What emerges from the comparison is not primarily a question of which system is better structured or more resourced, but a more fundamental tension between how PTSD is conceptualized and how rehabilitation is actually delivered.
Across countries, there is a clear conceptual shift. PTSD is increasingly understood not only as a psychiatric condition, but as an injury shaped by a person’s body, their experiences, and the environment they return to. This framing implies that recovery cannot be reduced to symptom remission alone, but must include functional reintegration, social participation, and continuity of life over time.
Yet, in practice, most systems remain anchored in a narrower clinical model. Treatment is organized around therapy, medication, and discrete rehabilitation programs, while the domains that ultimately determine long-term recovery—employment, social roles, identity, and community integration—are only partially incorporated, if at all.
This gap is not theoretical. It appears in how outcomes are measured, how services are structured, and how individuals move through the system. Across countries, success is still largely defined in clinical terms, despite broad recognition that symptom reduction is only weakly correlated with real-world functioning. At the same time, service delivery is often fragmented, with limited coordination between medical, psychosocial, and community-based components. The result is a system that can deliver treatment without necessarily supporting recovery.

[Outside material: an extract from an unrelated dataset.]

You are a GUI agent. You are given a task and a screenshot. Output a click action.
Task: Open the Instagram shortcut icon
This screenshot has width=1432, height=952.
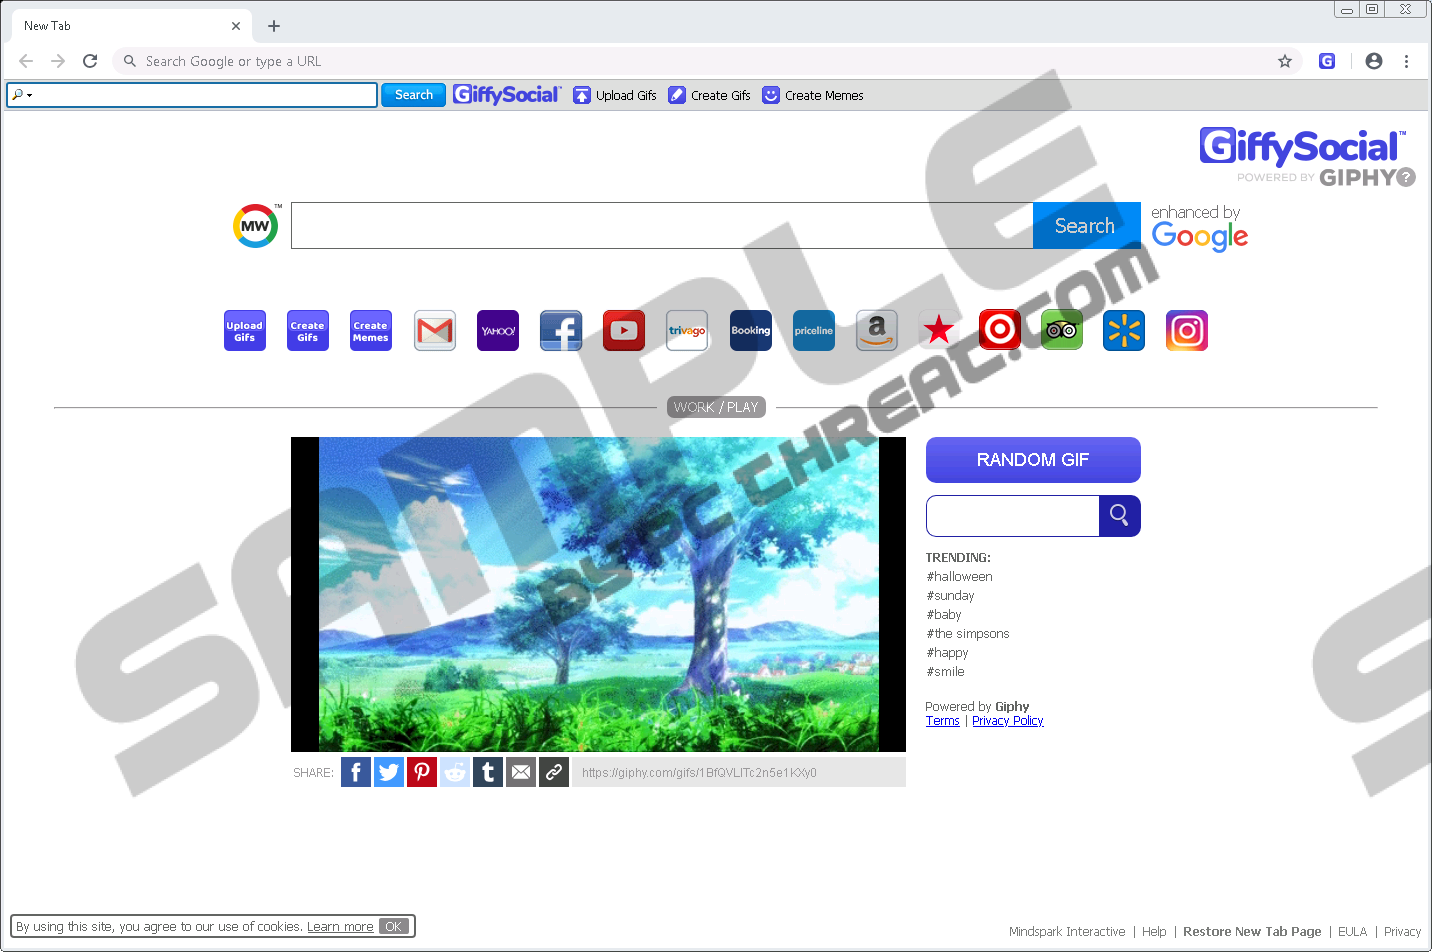coord(1187,331)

What is striking is that innovation, where it exists, tends to occur precisely in the areas that fall outside the traditional clinical frame. Peer-based models, for example, introduce continuity and trust through shared experience, addressing stigma and engagement in ways that formal services often cannot. Intra-systemic employment pathways, as seen in some contexts, reposition work not as an endpoint of recovery but as a central mechanism within it, supporting identity, structure, and functional reintegration. Similarly, broader biopsychosocial approaches attempt to integrate meaning-making and social context into rehabilitation, rather than treating them as secondary considerations.

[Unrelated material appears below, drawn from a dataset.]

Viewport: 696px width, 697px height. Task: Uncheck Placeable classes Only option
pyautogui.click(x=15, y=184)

These developments are not yet fully consolidated into coherent systems, but they point to a shift in the underlying logic of rehabilitation. The question is moving from how to treat PTSD to how to organize conditions for recovery.
In the Israeli context, this distinction is particularly relevant. Following October 2023, the scale and diversity of trauma exposure have expanded significantly, placing sustained pressure on an already fragmented system. While clinical capacity remains central, the comparative analysis suggests that expanding treatment alone will not address the structural gap between care and recovery. Without stronger integration across domains, clearer definitions of functional outcomes, and mechanisms that support continuity over time, systems risk reproducing the same limitations observed elsewhere.

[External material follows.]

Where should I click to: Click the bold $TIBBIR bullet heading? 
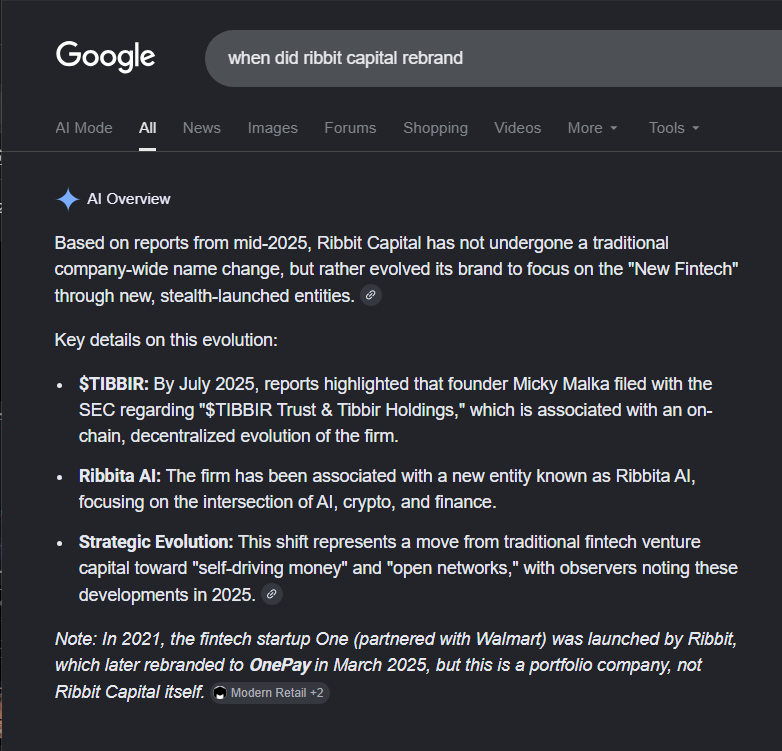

The central implication is not that existing models are insufficient, but that they are incomplete. Effective rehabilitation requires not only clinical expertise, but system design that connects treatment to the broader conditions of life in which recovery unfolds.
This is a more demanding framework, both conceptually and operationally. It requires coordination across sectors that do not typically operate together, and it challenges systems to measure outcomes that are less easily standardized. At the same time, it reflects a more accurate understanding of what recovery entails.
In that sense, the comparison doesn’t point to one model to adopt but rather suggests a broader shift in how rehabilitation is approached toward more connected systems and toward thinking about recovery in terms of how people are able to live and function over time.